China Has Blacklisted Richard Gere from Mainstream Movies
Actor says his outspoken views on Tibet have stirred up controversy among Chinese investors in Hollywood
Richard Gere once enjoyed the life of a studio A-lister, with popular films such as “American Gigolo” and “Pretty Woman.” But he’s now insisting his political activism has led to a new life as an actor tackling indie cinema — and he’s perfectly happy to be there.
As a piece in The Hollywood Reporter notes, it all started in 1993, when Gere went off-script at the Academy Awards and protested China’s occupation of Tibet and its “horrendous, horrendous human-rights situation.” Susan Sarandon and Tim Robbins also went off script to speak on behalf of Haitian refugees. As a result, Gil Cates, the show’s producer, vowed to ban all three from future Oscars broadcasts.
Even so, Gere continued to speak out. In 2008 he called for a boycott of the Beijing Olympics, and he still supports the cause through his two foundations. Today, the 67-year-old actor has been banned for life from China.
“There are definitely movies that I can’t be in because the Chinese will say, ‘Not with him,'” Gere told the publication. “I recently had an episode where someone said they couldn’t finance a film with me because it would upset the Chinese.”
“There was something I was going to do with a Chinese director, and two weeks before we were going to shoot, he called, saying, ‘Sorry, I can’t do it,'” Gere added about being ousted from an independently financed, non-studio film that never aimed for a Chinese release but had a Chinese director. “We had a secret phone call on a protected line. If I had worked with this director, he, his family would never have been allowed to leave the country ever again, and he would never work.”
However, Gere insisted Hollywood’s relationship with China hasn’t affected him professionally.
“The studios are interested in the possibility of making huge profits,” Gere explained. “But I’m still making the same films that I was making when I started. Small, interesting, character-driven, and narrative-driven stories. It hasn’t impacted my life at all.”
These days, Gere actually prefers doing smaller films.
“I was successful enough in the last three decades that I can afford to do [smaller films] now.”
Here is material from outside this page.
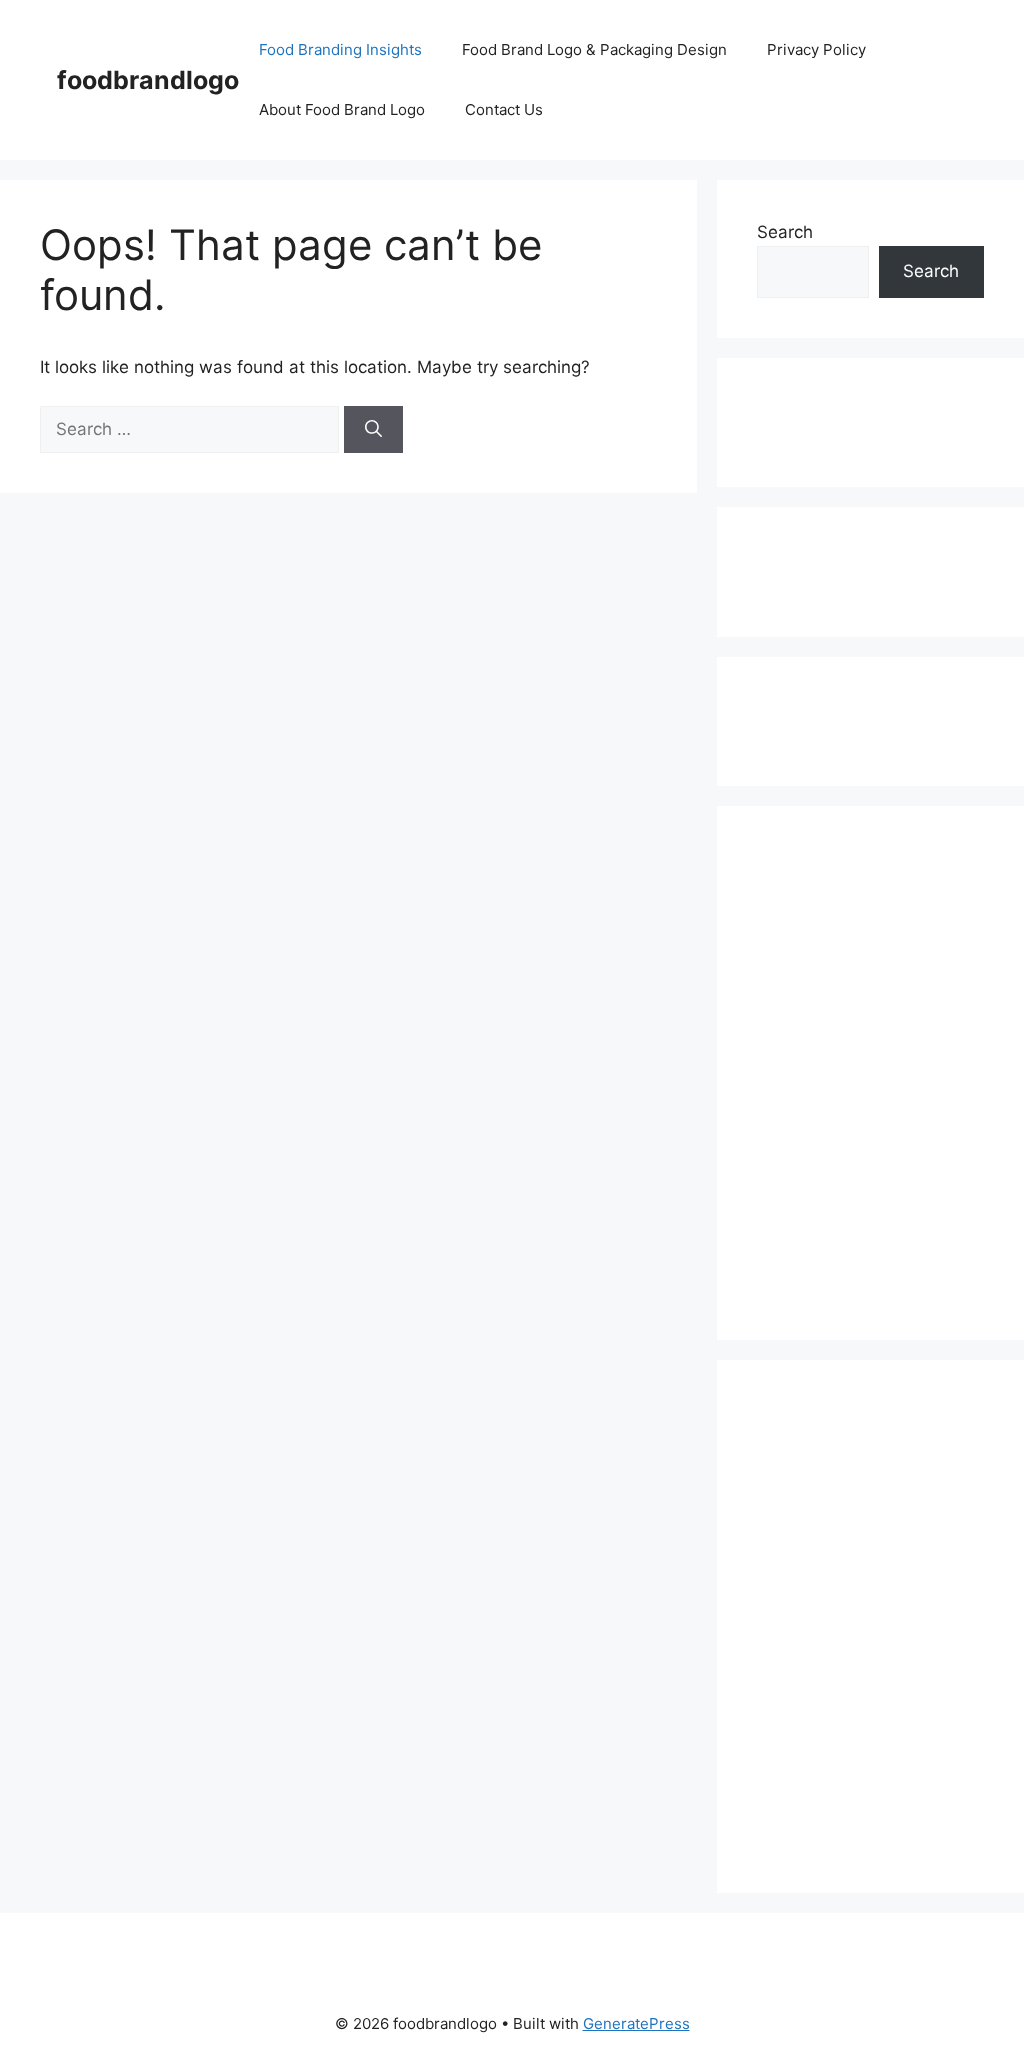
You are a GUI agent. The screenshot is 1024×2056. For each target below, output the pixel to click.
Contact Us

“I’m not interested in playing the wizened Jedi in your tentpole,” he said. “I was successful enough in the last three decades that I can afford to do these [smaller films] now.”
Still, he doesn’t regret the success he experienced during the ’80s, which he described as a more permissive era.
“I was doing things in ‘Gigolo’ and even ‘Officer and a Gentleman,’ and it was pretty sexy,” said Gere. “I suppose all of us were highly influenced by European films. It was much freer. And we felt like [we were] out there in the wilds of Hollywood.”
One movie that continues to touch Gere from his heyday was his 1990 romantic comedy, “Pretty Woman.”
“Gary Marshall was a Svengali,” said Gere. “The cast was just right. Julia [Roberts] was magic. It just happened. It was one of those alchemical things that cannot be repeated or manufactured.”